During the negotiations at the UN climate change meeting in Bonn
, one of the favourite games was watching which ministers from governments around the world would turn up, and who would play the biggest role in helping keep the Paris deal on tough pledges to cut emissions moving forward.
A notable dissenter, of course, was the US administration. Rather than being led by a senior cabinet minister, as most other delegations have been, the American team was headed by an under-secretary from the US state department.
Other governments have used the Paris agreement to help establish ambitious plans. France has pledged to ban all petrol and diesel vehicles by 2040. Donald Trump, on the other hand, intends to take his nation out of the deal which he says “undermines” the US economy, putting it at a “permanent disadvantage”. At the COP23 meeting in Bonn the US delegation hosted a forum to discuss the merits of coal and nuclear power (prompting Michael Bloomberg to suggest this was like promoting tobacco at a cancer conference).

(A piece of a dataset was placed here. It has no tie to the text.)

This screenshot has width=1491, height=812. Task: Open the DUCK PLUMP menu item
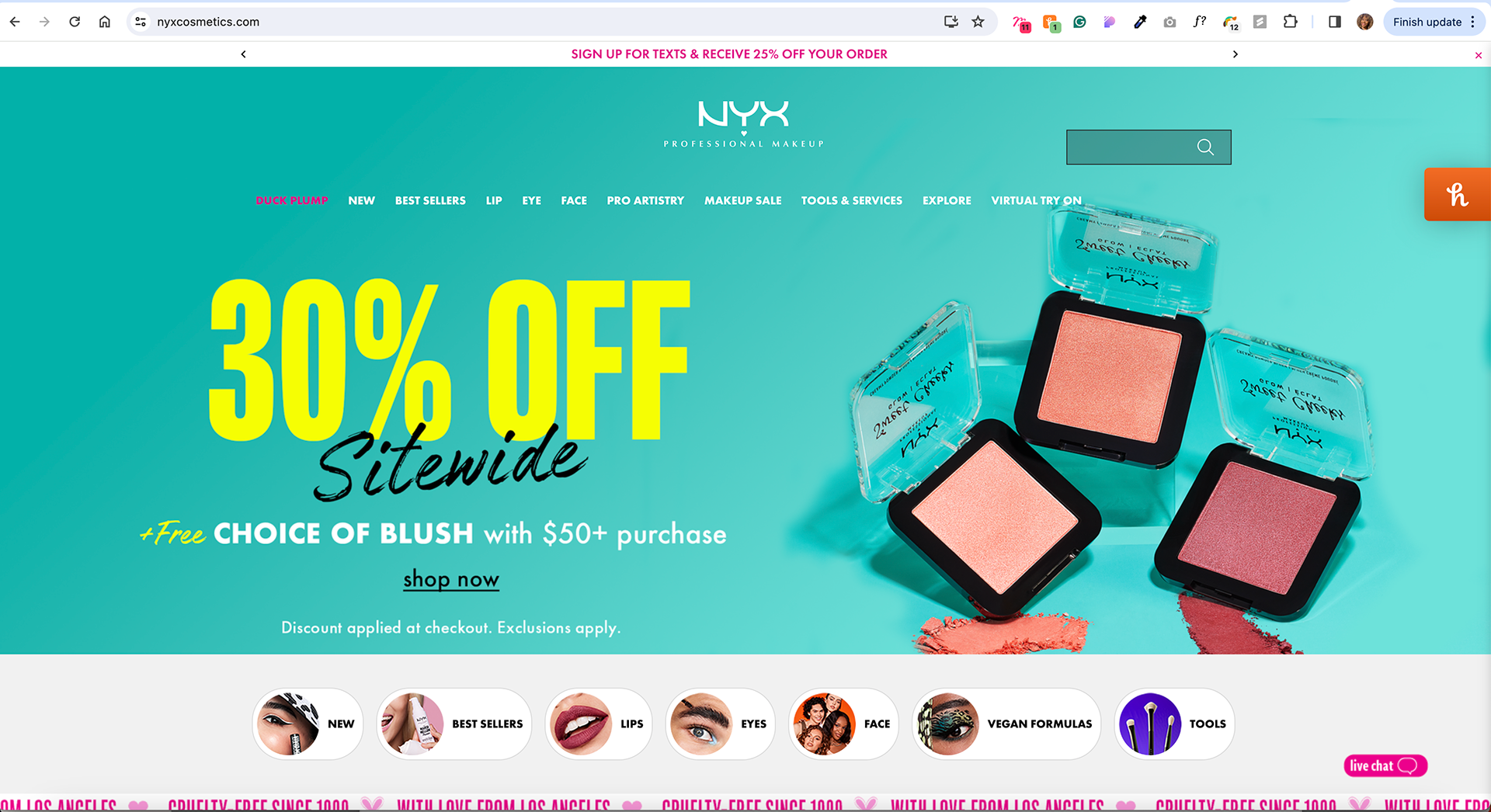[x=292, y=200]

Many of the world’s biggest companies, particularly those based in the US, as well as cities and states, however, have rallied in defence of strong climate action.
We Are Still In
, a coalition of 2,500 US states, businesses, city halls and colleges – representing some $6.2tn of the US economy – has been working hard to prove the value of upholding the Paris deal, regardless of the federal government’s position.

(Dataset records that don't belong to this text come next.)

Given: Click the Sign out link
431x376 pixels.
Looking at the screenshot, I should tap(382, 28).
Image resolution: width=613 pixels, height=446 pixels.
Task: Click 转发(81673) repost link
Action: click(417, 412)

Representing “subnational” leaders, the group – coordinated by the likes of the Ceres, CDP, WWF and the B Team – offered a strong voice in Bonn.
Lou Leonard, WWF’s senior vice president, climate change, points out that if these leaders who’ve pledged support for the Paris Agreement were a nation, “they would be the third largest economy in the world”. Leonard says that there is significant untapped potential for these subnational leaders to do even more, for example “to move toward 100% renewable energy, advance electric vehicles and optimise building efficiency”.
Some leading US companies including Mars, Walmart and Coca-Cola had a big presence in Bonn reinforcing that there are non-state actors in the US totally committed to the Paris Agreement. Mars’s new $1bn sustainability plan, for example, will see the food business aim to cut the carbon footprint of its entire value chain – from farms to the customers – by two-thirds by 2050.
Ashley Allen, senior manager for sustainability at Mars says that the We Are Still In coalition is a demonstration of “commitment to climate action”. Mars is, she says, “focused on doing what science says is necessary for our business to prosper” while, at the same time, “unlocking systemic changes that benefit people and the planet”.
Other big players are also out to prove it is possible to drastically cut GHG emissions while prospering. Apple, Autodesk, Facebook and Google have all set goals to become 100% powered by clean energy, for example.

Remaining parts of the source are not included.